● Activity
Go through the entries one line at a time, and gather every line that has the word "will".
Records shown section start
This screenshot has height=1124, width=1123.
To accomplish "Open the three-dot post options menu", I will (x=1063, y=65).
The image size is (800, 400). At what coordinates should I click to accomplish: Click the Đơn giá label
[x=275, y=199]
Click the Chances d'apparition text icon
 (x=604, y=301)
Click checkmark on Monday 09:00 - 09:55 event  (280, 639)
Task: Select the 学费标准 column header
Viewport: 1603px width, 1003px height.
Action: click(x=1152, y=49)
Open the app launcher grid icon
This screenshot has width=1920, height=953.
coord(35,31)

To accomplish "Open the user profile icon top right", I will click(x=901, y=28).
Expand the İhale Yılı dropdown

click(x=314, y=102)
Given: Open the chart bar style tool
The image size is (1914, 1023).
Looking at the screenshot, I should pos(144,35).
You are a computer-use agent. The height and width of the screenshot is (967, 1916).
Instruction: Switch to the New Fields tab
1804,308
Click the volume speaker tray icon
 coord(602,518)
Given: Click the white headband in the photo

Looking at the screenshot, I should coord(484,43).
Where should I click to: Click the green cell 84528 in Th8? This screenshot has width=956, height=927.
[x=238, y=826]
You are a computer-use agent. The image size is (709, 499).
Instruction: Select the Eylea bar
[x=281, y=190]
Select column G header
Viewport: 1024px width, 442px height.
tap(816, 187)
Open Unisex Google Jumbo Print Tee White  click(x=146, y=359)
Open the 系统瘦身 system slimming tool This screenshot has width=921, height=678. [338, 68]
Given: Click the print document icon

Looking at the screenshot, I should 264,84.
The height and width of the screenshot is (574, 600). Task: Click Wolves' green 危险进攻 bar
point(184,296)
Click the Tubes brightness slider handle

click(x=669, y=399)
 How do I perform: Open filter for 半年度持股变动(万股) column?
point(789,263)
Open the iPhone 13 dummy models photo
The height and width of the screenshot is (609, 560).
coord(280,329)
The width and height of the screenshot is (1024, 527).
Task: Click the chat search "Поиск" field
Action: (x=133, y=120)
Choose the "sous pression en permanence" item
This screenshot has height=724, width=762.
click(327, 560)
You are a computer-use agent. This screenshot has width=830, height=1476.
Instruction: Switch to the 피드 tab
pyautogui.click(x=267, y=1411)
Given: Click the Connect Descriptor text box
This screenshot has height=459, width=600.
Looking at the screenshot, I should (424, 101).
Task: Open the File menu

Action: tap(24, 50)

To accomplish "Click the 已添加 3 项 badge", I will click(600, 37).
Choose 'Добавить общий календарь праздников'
Records shown section end
● Problem solution
To accomplish "Open the three-dot post options menu", I will (x=1063, y=65).
To accomplish "Open the user profile icon top right", I will click(x=901, y=28).
To accomplish "Click the 已添加 3 项 badge", I will click(600, 37).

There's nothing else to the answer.